# [Supplied data]
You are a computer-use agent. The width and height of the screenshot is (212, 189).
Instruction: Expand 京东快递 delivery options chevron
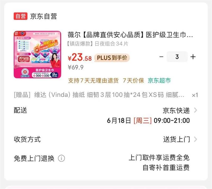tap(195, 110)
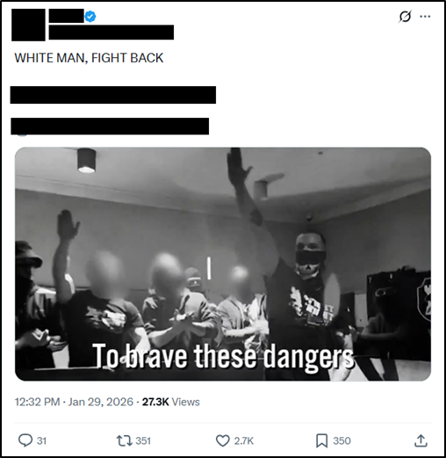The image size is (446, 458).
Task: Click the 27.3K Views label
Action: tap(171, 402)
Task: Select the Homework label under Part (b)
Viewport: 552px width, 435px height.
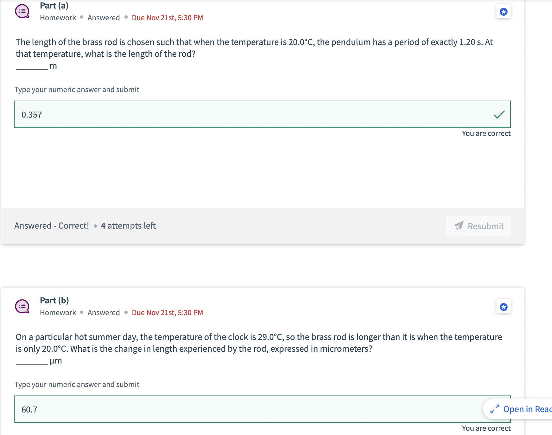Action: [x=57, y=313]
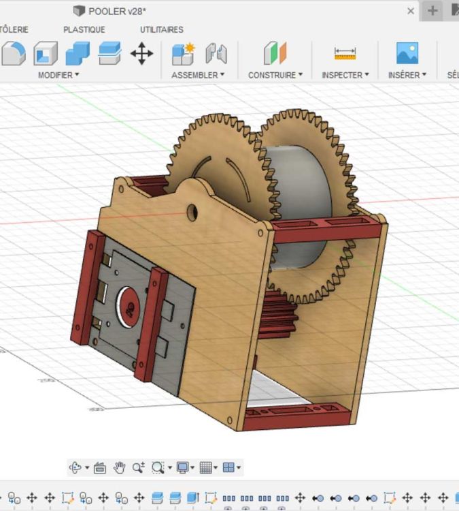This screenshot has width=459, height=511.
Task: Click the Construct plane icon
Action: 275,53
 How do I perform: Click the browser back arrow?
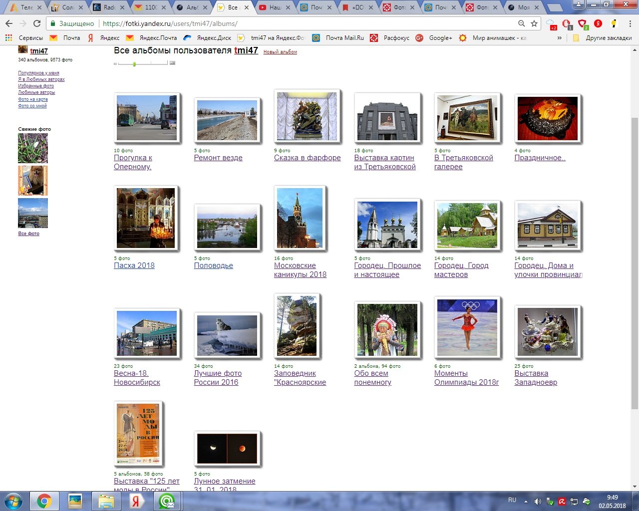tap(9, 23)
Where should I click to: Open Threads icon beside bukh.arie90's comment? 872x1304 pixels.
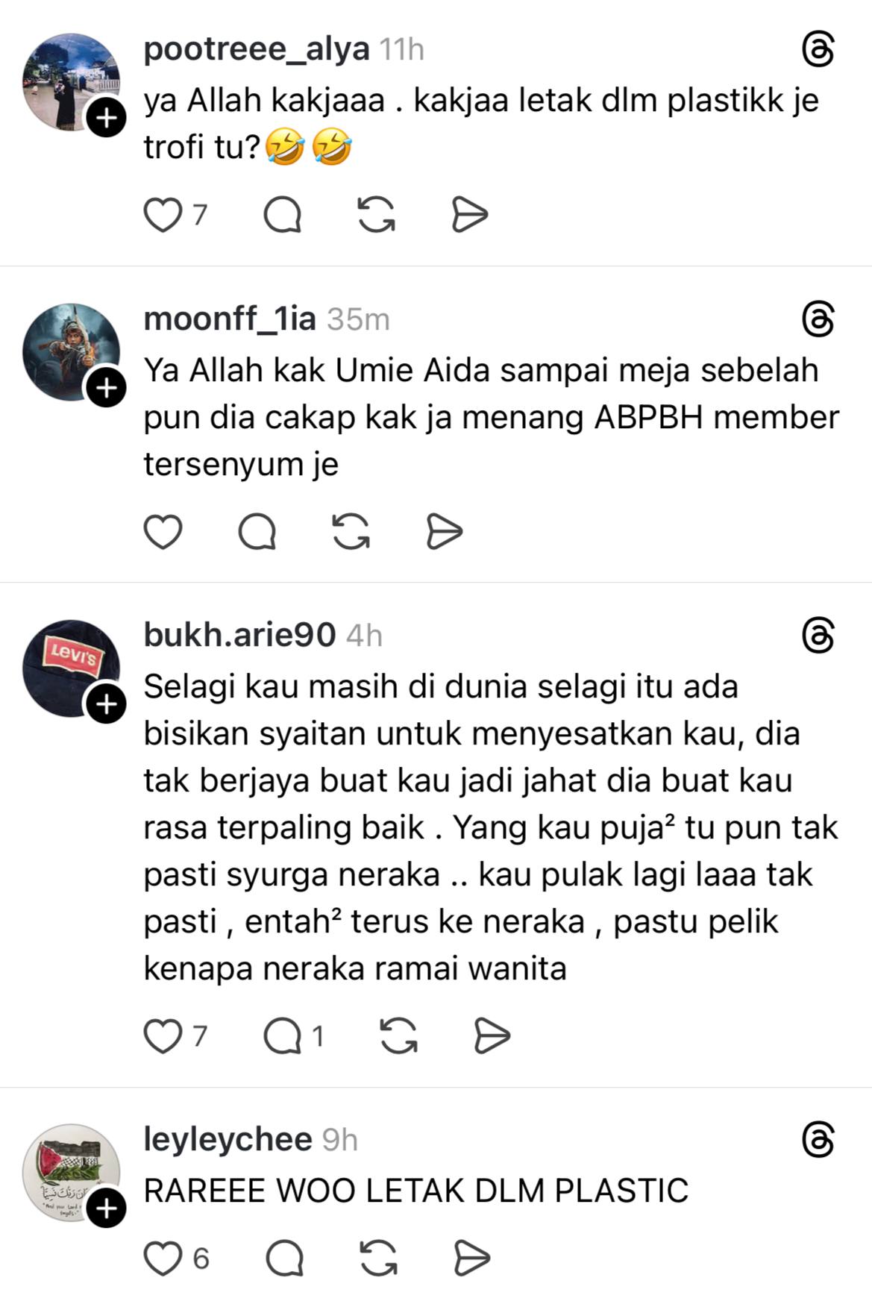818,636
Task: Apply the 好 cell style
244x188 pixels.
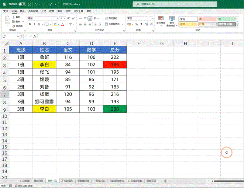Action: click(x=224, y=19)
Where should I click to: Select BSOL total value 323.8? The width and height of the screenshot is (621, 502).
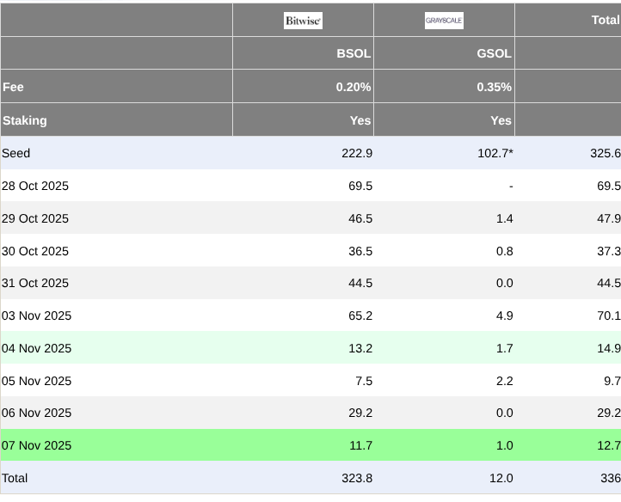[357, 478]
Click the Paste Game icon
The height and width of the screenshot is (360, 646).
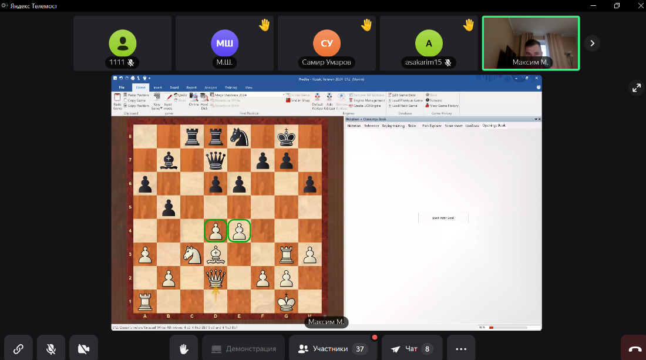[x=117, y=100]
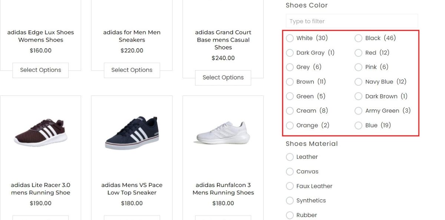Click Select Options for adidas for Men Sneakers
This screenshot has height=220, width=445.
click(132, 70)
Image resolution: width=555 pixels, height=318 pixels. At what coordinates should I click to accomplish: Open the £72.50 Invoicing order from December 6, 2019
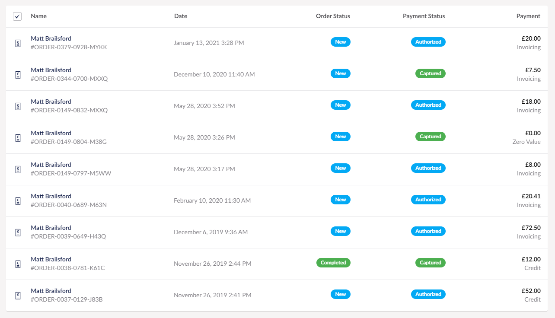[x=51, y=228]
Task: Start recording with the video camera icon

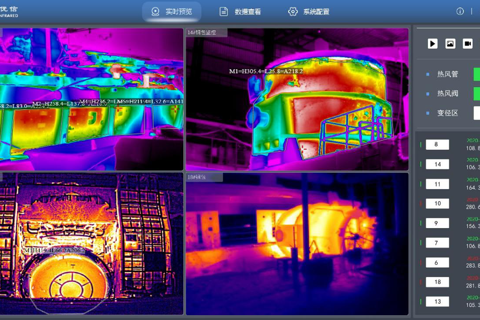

==

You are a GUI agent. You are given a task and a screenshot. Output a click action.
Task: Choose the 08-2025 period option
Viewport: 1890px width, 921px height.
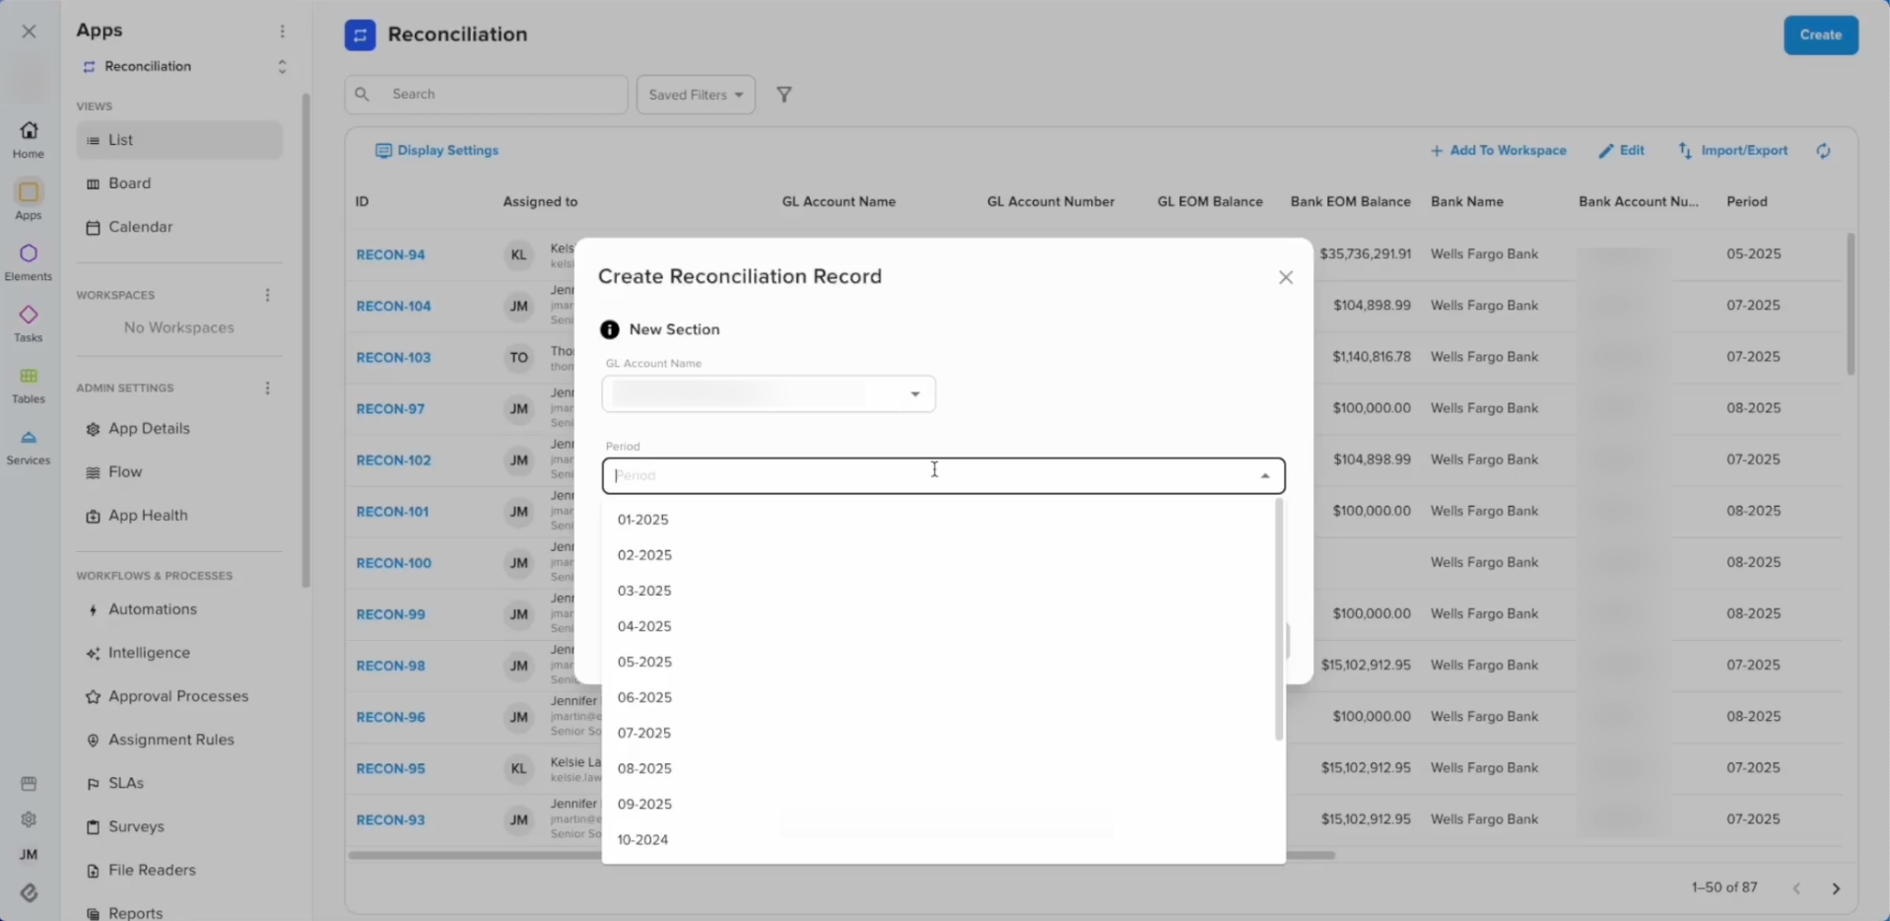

...

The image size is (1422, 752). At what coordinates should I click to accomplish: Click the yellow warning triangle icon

# [What is being asked]
State how many lines of the records above contain the word "agent", giving only that number.

# [Answer box]
2